Description of the task:
When you repeat the material, keep each line exact and omit the pictures.

....

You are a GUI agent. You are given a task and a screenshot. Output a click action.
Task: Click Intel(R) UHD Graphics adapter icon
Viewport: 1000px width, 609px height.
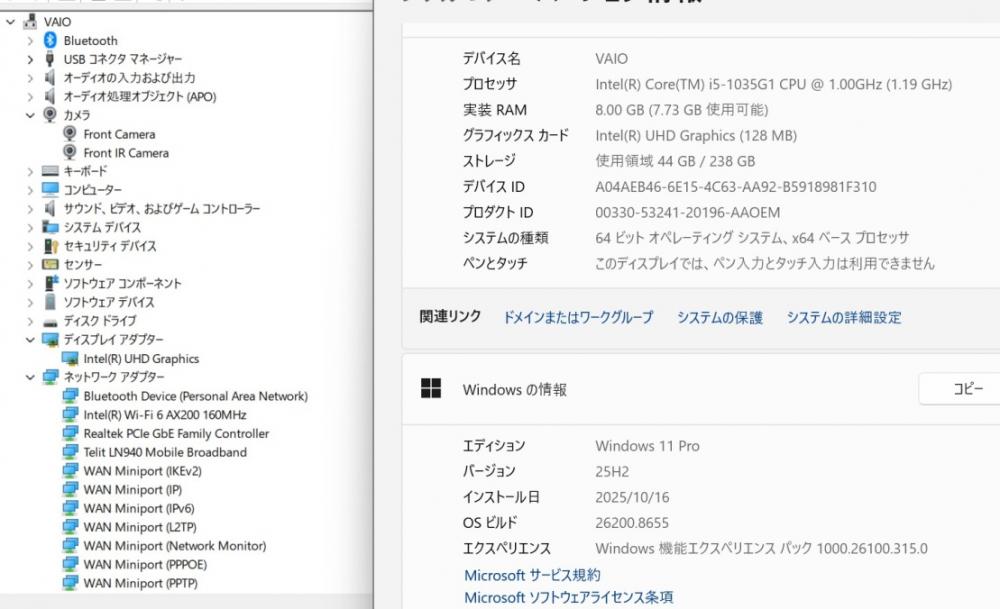70,358
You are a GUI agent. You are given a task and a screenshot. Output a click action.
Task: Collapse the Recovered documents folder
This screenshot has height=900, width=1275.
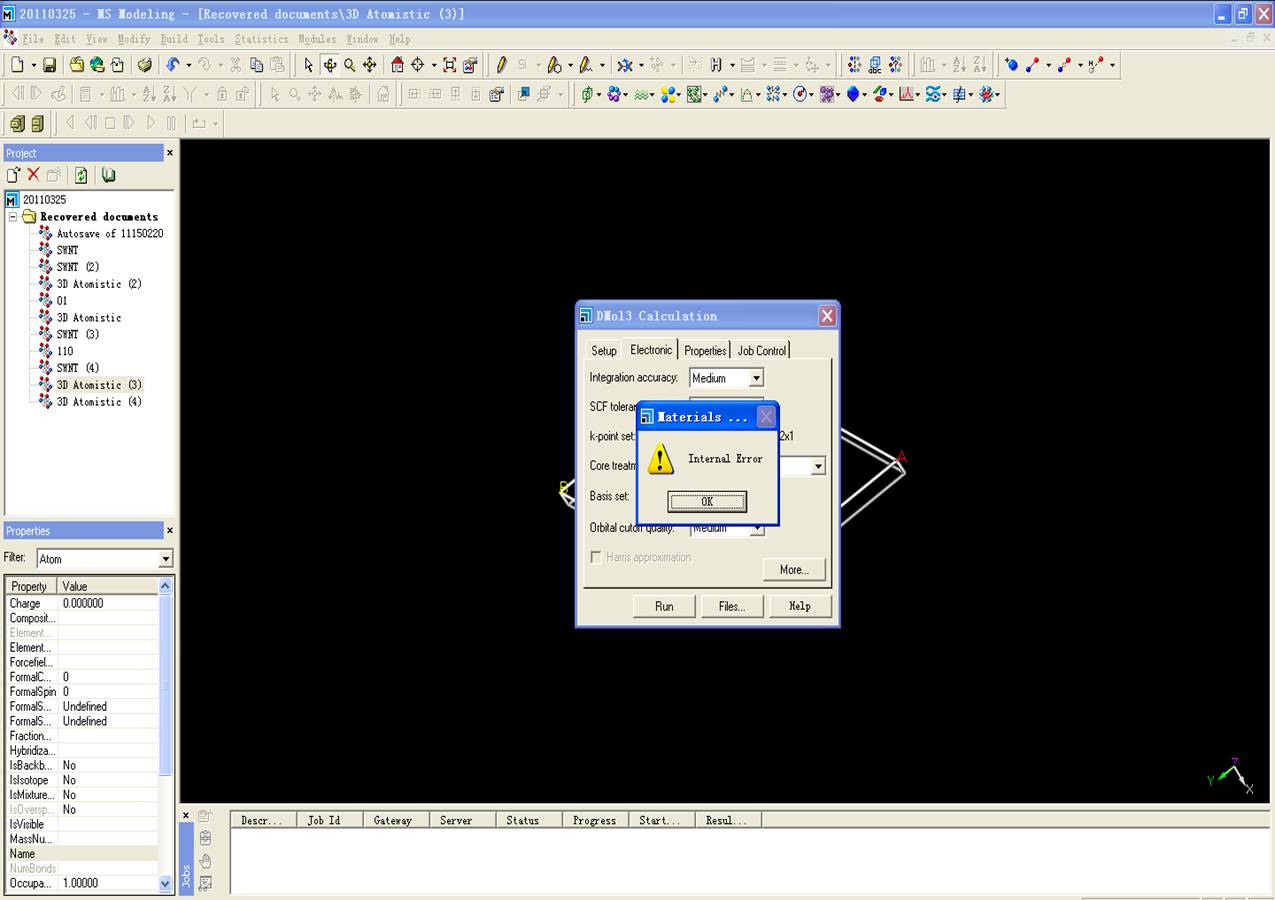point(13,217)
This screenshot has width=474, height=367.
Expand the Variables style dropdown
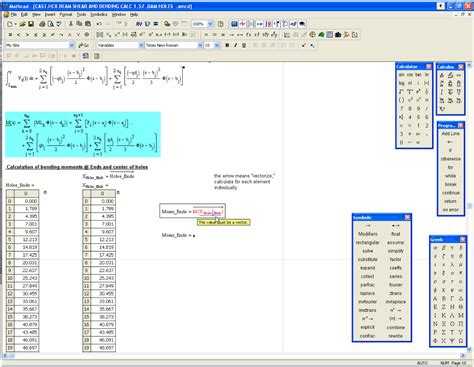141,45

....

Result of this exercise:
You are a GUI agent. You are given a task and a screenshot. Output a click action.
Task: Click Intel(R) UHD Graphics adapter icon
Viewport: 1000px width, 609px height.
70,358
You are a GUI agent. You are given a task and a screenshot. Output a click action.
Task: Collapse the Recovered documents folder
This screenshot has height=900, width=1275.
point(13,217)
This screenshot has width=474, height=367.
Expand the Variables style dropdown
141,45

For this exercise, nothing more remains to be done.